[Records excerpted from a collection]
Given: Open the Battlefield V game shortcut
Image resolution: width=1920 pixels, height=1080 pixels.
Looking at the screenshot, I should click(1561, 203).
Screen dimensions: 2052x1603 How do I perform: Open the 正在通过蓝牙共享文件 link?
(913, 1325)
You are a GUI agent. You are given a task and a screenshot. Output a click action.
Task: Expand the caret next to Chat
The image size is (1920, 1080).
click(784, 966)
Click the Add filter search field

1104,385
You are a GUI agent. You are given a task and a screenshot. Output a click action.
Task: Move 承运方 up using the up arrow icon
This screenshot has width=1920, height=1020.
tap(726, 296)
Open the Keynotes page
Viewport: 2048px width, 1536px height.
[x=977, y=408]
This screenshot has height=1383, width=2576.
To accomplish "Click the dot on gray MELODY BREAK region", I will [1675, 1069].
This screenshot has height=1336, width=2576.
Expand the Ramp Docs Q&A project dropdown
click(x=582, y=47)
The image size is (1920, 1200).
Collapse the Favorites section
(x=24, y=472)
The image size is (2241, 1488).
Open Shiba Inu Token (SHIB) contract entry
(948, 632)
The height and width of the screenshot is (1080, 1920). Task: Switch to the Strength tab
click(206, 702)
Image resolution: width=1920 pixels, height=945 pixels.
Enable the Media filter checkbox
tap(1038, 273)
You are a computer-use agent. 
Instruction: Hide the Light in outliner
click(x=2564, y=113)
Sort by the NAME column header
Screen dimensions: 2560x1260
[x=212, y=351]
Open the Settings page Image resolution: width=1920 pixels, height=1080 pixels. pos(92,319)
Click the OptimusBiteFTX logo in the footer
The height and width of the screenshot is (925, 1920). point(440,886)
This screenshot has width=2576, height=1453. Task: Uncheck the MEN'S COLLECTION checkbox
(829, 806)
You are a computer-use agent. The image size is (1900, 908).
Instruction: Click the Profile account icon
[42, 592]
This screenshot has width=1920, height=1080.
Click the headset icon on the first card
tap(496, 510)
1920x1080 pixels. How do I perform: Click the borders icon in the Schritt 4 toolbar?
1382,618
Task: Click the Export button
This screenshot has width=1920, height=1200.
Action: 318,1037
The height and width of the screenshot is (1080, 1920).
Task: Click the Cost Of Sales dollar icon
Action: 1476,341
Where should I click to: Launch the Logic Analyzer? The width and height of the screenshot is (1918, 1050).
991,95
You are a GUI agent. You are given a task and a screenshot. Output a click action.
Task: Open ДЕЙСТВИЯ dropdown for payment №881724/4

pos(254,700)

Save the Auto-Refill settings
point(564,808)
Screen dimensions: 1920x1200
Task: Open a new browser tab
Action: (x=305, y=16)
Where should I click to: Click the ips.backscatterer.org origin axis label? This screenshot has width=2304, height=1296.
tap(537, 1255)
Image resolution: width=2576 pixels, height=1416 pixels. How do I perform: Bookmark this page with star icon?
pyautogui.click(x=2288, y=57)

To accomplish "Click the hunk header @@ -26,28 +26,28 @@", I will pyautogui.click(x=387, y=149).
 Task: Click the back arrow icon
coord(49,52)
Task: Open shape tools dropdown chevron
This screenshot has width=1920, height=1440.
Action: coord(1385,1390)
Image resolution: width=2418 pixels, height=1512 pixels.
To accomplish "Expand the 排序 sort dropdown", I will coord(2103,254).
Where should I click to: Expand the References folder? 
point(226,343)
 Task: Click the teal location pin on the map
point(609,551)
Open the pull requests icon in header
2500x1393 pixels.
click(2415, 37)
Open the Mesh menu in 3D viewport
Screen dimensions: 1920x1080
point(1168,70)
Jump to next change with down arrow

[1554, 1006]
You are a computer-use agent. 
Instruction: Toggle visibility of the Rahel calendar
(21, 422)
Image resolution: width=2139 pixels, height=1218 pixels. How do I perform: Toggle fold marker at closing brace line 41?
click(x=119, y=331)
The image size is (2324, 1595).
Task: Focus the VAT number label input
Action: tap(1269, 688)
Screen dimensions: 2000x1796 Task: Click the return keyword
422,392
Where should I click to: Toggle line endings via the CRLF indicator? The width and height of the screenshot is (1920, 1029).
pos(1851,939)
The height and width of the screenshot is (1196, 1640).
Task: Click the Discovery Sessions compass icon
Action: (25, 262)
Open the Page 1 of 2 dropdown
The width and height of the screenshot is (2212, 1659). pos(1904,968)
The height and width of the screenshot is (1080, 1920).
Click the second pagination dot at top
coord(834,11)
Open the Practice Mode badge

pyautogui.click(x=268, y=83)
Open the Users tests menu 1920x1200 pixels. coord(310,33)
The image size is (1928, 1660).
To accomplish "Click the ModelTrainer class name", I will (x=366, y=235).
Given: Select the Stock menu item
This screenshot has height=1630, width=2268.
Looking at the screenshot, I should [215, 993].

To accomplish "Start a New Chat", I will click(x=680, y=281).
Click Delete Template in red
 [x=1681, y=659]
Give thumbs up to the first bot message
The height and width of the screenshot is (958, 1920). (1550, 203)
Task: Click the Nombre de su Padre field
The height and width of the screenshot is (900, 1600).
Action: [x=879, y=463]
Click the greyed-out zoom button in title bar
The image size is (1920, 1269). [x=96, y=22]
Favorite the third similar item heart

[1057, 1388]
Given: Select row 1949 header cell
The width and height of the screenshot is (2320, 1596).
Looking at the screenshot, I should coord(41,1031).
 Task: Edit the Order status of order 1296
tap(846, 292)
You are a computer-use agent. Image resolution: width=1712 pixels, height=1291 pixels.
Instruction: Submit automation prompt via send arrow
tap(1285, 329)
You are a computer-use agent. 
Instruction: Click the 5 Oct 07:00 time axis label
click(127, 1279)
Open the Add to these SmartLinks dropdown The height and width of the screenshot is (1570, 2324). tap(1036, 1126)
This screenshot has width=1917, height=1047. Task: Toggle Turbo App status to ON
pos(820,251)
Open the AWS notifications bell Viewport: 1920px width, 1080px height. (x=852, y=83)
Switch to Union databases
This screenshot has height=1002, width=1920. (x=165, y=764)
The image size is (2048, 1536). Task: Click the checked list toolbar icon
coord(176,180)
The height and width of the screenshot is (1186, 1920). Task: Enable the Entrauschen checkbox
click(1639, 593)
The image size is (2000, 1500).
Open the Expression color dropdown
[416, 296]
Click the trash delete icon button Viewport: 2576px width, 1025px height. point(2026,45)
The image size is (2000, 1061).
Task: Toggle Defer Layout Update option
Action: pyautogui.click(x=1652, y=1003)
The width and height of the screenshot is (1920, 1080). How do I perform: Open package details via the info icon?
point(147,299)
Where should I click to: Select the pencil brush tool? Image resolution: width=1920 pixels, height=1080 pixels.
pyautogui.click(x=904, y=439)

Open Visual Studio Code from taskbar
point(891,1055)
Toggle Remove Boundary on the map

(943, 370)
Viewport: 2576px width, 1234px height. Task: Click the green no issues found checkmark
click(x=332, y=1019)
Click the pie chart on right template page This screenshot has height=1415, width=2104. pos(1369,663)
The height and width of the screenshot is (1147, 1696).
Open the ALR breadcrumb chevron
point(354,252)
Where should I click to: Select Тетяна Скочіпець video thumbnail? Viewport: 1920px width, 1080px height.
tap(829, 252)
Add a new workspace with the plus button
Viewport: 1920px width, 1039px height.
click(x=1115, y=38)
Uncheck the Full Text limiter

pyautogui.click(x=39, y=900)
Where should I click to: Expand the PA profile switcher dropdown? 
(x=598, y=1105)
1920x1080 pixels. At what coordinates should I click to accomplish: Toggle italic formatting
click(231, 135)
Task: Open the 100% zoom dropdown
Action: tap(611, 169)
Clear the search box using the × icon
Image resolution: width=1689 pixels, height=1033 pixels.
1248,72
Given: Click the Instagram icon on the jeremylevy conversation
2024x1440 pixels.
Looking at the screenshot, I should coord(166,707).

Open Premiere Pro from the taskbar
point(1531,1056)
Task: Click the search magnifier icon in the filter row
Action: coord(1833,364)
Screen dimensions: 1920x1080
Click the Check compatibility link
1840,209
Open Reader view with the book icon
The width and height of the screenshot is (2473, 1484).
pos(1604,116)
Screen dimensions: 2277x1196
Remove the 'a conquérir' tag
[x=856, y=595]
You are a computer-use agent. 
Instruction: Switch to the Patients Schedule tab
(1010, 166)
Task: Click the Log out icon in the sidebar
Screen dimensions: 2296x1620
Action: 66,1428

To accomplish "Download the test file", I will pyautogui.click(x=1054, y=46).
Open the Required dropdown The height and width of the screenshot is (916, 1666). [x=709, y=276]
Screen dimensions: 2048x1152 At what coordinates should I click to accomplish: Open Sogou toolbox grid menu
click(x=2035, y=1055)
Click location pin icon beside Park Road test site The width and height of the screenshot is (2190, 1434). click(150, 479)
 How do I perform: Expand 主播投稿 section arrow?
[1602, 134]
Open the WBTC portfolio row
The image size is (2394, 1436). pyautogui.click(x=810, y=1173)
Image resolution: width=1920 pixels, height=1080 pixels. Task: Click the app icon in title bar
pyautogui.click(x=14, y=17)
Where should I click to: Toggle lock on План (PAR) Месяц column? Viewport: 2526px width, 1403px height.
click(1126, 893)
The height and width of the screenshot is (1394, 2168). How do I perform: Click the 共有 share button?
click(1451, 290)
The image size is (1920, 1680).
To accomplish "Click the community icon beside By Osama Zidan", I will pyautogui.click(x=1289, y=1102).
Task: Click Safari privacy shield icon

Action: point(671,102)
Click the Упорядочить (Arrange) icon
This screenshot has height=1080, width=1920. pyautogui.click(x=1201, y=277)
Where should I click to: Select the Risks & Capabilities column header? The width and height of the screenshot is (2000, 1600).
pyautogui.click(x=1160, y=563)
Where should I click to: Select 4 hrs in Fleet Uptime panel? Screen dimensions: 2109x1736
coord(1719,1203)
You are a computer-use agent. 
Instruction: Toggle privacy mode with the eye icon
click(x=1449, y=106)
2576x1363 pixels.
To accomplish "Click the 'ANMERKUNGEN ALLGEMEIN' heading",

REQUIRED ACTION >> From the records above, give again exactly the lines running from the line with "Viewport: 2576px width, 1234px" to the line with "The height and width of the screenshot is (1147, 1696).", inclusive.

REPLY TO THE TASK >>
Viewport: 2576px width, 1234px height. Task: Click the green no issues found checkmark
click(x=332, y=1019)
Click the pie chart on right template page This screenshot has height=1415, width=2104. pos(1369,663)
The height and width of the screenshot is (1147, 1696).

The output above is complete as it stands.